#### Text provided:
** begin **

Regular readers can probably imagine my long, overblown, hyperventilating response to Reviewer 1, so I’ll just leave that to your imagination. On the bottom line, I disagree with the editors’ decision, but I can’t really blame them. Would it really be worth some number of pages in the journal, plus a reply and rejoinder, to hash this out? Within the constraints of the ASR format, maybe the pages aren’t worth it. And the result would not have been a definitive statement anyway, but rather just another debate among sociologists.

What else could they have done? Maybe it would have been better if the editors could simply append a note to the article advising readers that the survey is not accurately described, and cautioning against interpreting it as representative — with a link to the comment online somewhere explaining the problem. (Even so of course Goffman should have a chance to respond, and so on.)

It’s just wrong that now the editors acknowledge there is something wrong in their journal — although we seem to disagree about how serious the problem is — but no one is going to formally notify the future readers of the article. That seems like bad scholarly communication. I’ve said from the beginning that there’s no need for a high-volume conversation about this, or attack on anyone’s integrity or motives. There are important things in this research, and it’s also highly flawed. Acknowledge the errors — so they don’t compound — and move on.

This incident can help us learn lessons with implications up and down the publishing system. Here are a couple. At the level of social science research reporting: don’t publish survey results data without sufficient methodological documentation — let’s have the instrument and protocol, the code, and access to the data. At the system level of publishing, why do we still have journals with cost-defined page limits? Because for-profit publishing is more important than scholarly communication. The sooner we get out from under that 19th-century habit the better.


Filed under Me @ work

How we really can study divorce using just five questions and a giant sample

It would be great to know more about everything, but if you ask just these five questions of enough people, you can learn an awful lot about marriage and divorce.

** end **

#### Exercise instructions:
1. From the post, copy everything from "It’s just wrong that" down to "and move on.".
2. According to the post, why do journals still have cost-defined page limits?
3. Do these statements agree with the post? Answer yes or no for each, quoting the words that decide it. (a) The writer agrees with the editors' decision. (b) The writer believes Goffman should get a chance to respond. (c) The writer wants a high-volume conversation about the matter.

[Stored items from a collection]

** begin **

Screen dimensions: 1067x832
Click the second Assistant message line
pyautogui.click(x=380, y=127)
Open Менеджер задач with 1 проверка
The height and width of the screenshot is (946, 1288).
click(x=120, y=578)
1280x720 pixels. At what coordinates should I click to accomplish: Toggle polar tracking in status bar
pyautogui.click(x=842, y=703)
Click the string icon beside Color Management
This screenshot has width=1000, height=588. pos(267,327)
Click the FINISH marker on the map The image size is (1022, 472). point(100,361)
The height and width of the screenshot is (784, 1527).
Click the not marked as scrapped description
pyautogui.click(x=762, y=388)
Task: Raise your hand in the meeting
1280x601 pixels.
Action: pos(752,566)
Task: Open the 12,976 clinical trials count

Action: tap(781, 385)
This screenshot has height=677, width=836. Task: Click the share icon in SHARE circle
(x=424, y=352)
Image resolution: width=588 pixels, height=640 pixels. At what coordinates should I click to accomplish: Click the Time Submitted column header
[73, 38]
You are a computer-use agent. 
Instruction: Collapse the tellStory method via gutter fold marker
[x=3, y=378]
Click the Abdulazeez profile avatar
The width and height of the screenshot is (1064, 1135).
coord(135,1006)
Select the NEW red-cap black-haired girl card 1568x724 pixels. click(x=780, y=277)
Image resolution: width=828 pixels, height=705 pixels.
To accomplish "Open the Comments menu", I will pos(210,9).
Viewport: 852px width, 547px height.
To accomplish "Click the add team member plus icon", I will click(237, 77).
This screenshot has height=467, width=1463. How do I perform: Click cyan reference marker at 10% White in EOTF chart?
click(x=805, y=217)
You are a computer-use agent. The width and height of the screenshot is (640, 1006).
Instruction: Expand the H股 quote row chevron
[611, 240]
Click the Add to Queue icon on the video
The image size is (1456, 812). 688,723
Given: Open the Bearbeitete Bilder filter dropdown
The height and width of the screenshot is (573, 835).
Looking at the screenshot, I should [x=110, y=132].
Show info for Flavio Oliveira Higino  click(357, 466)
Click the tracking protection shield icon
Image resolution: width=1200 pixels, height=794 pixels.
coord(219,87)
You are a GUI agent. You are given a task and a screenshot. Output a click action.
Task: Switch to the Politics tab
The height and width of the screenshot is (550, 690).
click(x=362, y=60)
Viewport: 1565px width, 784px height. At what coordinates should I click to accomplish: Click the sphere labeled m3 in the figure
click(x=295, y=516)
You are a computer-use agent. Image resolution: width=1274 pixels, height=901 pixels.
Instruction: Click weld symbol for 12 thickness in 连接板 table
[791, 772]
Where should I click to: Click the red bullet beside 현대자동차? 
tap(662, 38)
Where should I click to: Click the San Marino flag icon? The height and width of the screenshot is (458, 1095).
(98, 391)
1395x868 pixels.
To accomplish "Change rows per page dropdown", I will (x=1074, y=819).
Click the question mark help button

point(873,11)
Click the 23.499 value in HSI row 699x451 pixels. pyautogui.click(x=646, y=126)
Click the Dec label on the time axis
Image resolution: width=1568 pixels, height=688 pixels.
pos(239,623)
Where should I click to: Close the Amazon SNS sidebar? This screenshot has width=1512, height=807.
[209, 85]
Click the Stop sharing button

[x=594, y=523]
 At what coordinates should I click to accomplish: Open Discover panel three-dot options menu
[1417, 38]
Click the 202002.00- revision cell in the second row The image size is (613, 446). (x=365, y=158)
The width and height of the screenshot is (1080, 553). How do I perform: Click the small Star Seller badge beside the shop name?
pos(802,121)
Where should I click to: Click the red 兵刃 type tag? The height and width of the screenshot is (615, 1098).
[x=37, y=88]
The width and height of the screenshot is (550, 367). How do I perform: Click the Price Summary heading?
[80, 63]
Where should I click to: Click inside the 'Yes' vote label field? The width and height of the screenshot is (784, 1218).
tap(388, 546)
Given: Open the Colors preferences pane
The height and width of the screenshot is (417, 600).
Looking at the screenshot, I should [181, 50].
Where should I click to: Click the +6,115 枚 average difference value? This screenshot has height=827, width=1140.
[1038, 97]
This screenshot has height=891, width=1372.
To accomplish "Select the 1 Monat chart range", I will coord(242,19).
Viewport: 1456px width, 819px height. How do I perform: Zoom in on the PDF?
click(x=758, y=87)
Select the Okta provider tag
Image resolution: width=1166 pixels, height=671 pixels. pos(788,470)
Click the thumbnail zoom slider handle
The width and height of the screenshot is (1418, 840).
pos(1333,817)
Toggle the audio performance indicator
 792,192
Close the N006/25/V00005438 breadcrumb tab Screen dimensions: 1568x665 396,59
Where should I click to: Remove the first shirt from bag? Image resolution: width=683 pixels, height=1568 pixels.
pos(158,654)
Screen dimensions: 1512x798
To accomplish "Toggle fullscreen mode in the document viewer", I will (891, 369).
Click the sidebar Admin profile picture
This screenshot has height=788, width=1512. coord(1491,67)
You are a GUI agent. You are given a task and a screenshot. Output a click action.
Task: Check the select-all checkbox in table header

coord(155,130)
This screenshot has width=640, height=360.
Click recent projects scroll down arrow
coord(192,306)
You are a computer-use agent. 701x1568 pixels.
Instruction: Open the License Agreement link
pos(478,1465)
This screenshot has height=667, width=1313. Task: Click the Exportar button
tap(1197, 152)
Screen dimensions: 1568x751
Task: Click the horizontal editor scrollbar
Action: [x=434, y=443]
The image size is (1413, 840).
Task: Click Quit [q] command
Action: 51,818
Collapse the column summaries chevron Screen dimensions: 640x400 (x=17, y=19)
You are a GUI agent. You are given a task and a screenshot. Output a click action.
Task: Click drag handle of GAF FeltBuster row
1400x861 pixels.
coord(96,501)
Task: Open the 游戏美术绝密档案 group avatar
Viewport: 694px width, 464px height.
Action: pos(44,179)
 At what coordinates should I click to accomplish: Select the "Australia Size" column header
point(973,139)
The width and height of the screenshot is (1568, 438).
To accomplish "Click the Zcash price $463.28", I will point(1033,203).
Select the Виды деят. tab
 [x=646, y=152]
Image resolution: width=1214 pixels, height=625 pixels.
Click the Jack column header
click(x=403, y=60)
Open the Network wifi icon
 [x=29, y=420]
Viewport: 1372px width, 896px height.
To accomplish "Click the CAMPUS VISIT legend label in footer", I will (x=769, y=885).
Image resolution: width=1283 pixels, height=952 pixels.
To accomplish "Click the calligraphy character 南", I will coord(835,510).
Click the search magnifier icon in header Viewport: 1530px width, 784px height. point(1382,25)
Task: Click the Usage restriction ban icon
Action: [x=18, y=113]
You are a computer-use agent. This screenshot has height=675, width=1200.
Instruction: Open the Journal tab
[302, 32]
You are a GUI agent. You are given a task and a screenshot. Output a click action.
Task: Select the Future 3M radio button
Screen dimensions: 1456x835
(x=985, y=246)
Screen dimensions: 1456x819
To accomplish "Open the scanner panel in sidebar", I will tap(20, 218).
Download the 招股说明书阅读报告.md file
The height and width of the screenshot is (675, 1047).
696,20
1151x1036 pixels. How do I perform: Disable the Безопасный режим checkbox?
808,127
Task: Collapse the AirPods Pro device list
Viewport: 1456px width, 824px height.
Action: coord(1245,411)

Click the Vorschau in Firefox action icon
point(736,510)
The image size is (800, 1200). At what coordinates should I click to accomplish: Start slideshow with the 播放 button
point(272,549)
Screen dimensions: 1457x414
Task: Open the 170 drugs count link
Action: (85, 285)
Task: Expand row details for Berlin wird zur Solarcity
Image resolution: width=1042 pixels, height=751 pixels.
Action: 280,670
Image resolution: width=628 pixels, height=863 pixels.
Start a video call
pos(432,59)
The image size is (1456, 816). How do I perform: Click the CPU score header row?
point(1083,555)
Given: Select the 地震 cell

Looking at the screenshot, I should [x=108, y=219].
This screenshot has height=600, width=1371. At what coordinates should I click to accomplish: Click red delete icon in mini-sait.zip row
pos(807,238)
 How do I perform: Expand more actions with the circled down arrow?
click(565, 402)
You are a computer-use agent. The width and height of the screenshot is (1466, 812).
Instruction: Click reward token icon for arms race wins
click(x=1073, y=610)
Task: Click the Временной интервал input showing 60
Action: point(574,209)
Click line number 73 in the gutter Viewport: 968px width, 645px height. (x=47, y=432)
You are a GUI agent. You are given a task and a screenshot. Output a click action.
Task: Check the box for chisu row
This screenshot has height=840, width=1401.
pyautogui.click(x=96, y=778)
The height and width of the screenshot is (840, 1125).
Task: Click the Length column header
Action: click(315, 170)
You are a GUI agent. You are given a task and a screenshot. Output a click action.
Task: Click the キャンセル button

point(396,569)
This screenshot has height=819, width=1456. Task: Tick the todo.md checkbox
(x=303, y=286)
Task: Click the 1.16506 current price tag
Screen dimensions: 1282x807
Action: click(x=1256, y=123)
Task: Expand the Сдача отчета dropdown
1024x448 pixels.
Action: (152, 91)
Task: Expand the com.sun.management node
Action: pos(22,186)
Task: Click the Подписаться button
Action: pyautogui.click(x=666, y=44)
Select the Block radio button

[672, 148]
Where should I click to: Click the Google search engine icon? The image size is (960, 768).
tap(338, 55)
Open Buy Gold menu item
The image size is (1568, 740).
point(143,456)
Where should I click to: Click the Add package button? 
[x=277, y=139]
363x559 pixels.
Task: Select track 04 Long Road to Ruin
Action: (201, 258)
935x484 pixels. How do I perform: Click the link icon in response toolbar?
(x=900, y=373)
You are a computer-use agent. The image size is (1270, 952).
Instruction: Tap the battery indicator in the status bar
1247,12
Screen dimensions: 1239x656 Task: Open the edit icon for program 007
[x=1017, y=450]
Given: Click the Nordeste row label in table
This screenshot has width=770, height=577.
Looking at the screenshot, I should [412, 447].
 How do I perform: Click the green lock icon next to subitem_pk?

** end **

#### Answers for the tasks:
1.
It’s just wrong that now the editors acknowledge there is something wrong in their journal — although we seem to disagree about how serious the problem is — but no one is going to formally notify the future readers of the article. That seems like bad scholarly communication. I’ve said from the beginning that there’s no need for a high-volume conversation about this, or attack on anyone’s integrity or motives. There are important things in this research, and it’s also highly flawed. Acknowledge the errors — so they don’t compound — and move on.

2. Because for-profit publishing is more important than scholarly communication.

3.
(a) No: "I disagree with the editors’ decision"
(b) Yes: "Even so of course Goffman should have a chance to respond"
(c) No: "there’s no need for a high-volume conversation about this"